Selama di toilet, diapun bercerita tentang segala rekor kebandelannya disekolah. Biar diterima dalam pergaulan, gue pun mengangguk-angguk dengan wajah dibuat sekagum-kagumnya. Satu-satunya kejahatan yang pernah gue lakukan adalah telat balikin buku perpustakaan satu hari. Lama kelamaan kepala gue pusing. Asap rokok dan bau WC membuat gue nyaris gila. 

Teman pertama gue malah meracuni para-paru gue.

Seminggu berikutnya, gue pun diajak gabung ke geng dia. Gue pun melihat segala orang dengan rupa-rupa mafia, mendengarkan segala rencana-renana mereka (tawuran, cabut jam pelajaran, mukulin orang). Untung mereka ga liat kaki gue gemetaran tiap kali mereka ngomong gitu.

Seminggu berlalu, gue seperti berada di nusa kambangan. Hingga suatu siang si pentolan mulai menyadari ada hal yang aneh dengan diri gue. Gue ga pernah merokok didepan mereka (yang ada gue jadi penghirup asap rokok sejati), gue ga pernah ngomong kotor, gue ga pernah mukulin temen pake asbak. Gue jadi seperti kutu buku di tengah teroris.

“Kalau mau masuk kelas, masuk saja sana.” Katanya suatu siang. Sinis. “Jangan ikuti kami.”
“Eh, kenapa?” Tanya gue. Dia diam saja.
“Pulang saja sana!” kata salah satu temannya. “Menyusu dulu sama ibumu, baru balik lagi kesini!” mereka tertawa melecehkan.

Gue diam. Menyadari kalo akhirnya gue bukan bagian dari mereka. Sakit. Bahkan kehadiran gue ga diterima bahkan didalam kelompok berandalan sekalipun. Gue pun pergi tergopoh-gopoh menuju kelas, meninggalkan kantin tempat mereka nongkrong.

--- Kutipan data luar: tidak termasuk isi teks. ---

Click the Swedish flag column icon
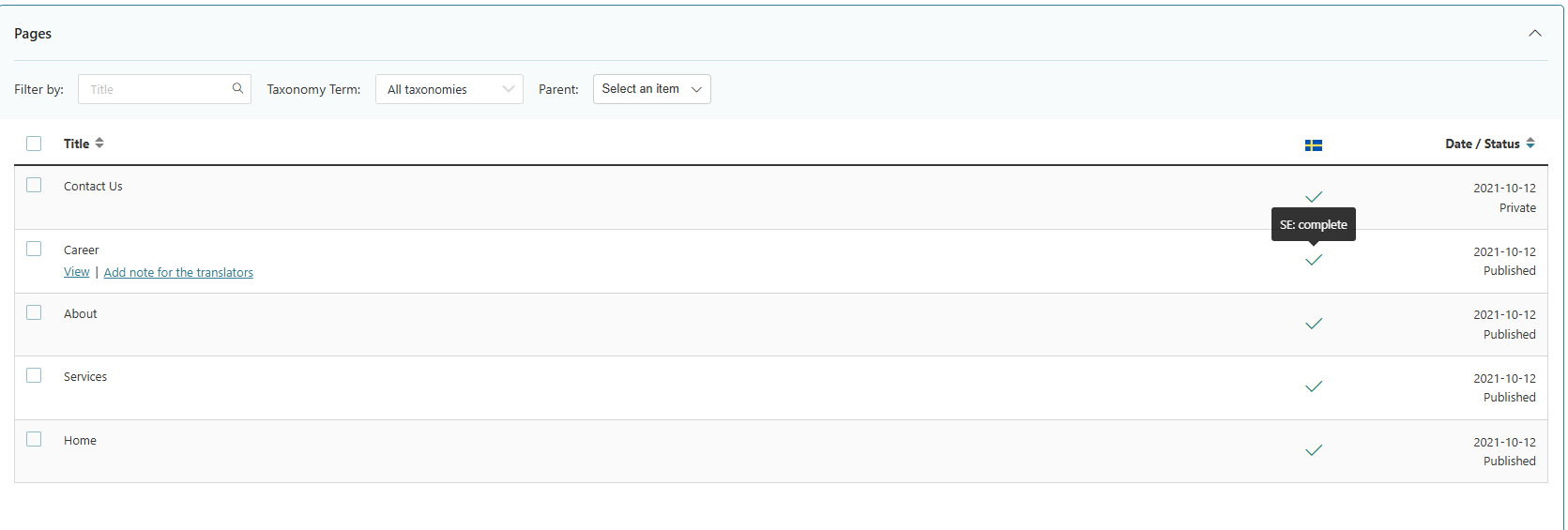 (1313, 145)
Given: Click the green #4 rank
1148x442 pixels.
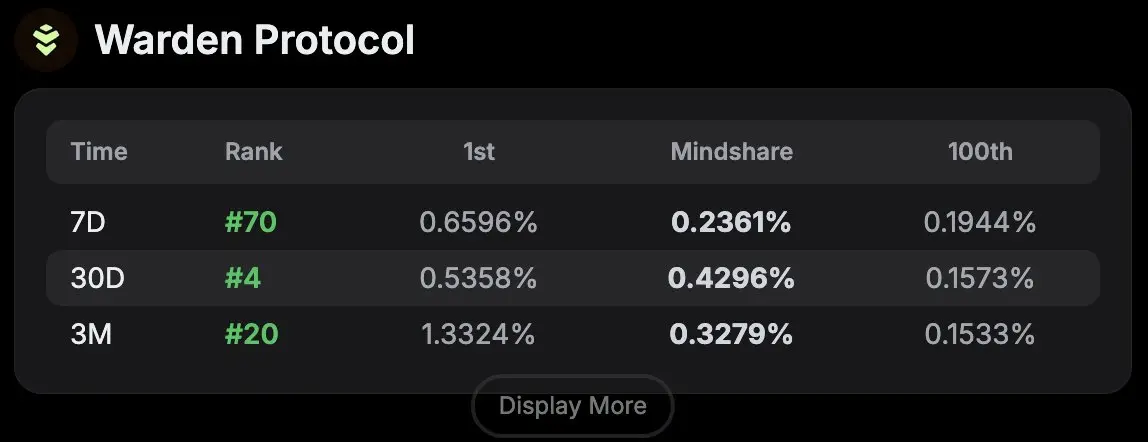Looking at the screenshot, I should point(243,278).
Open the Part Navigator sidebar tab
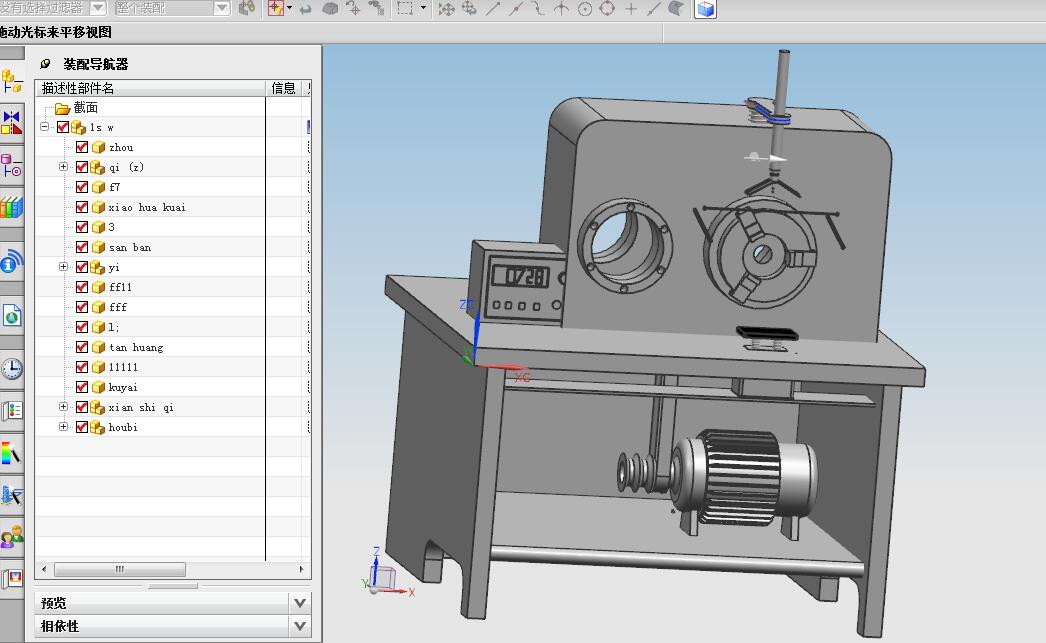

Dan sejak saat itu kesepian adalah salah satu hal yang paling gue benci di dunia ini. Gue jadi merasa punya banyak teman itu penting.

Itu alasan pertama gue.

Gue ingat betul bagaimana perasaan ketika pertama kali menjadi anak baru. Yang belum punya teman. Merasa asing. Merasa ga enak. Inferior. Dan gue ga mau hal itu terjadi pada orang lain.

Itu alasan kedua gue.

Alasan lain mengapa gue begitu ngotot untuk memberikan informasi kepada anak-anak baru adalah karena pada waktu dulu gue jadi anak baru di kampus, ga ada satupun senior yang ngasi informasi tentang kegiatan yang bakal dilaksanakan untuk anak-anak yang baru lulus. Gue pun terpaksa harus bolak-balik ke kampus untuk meng-update berita. Lagi-lagi gue ga ingin anak-anak baru tahun ini merasakan hal yang sama.

Semoga ini mampu meredam komentar-komentar miring yang beredar.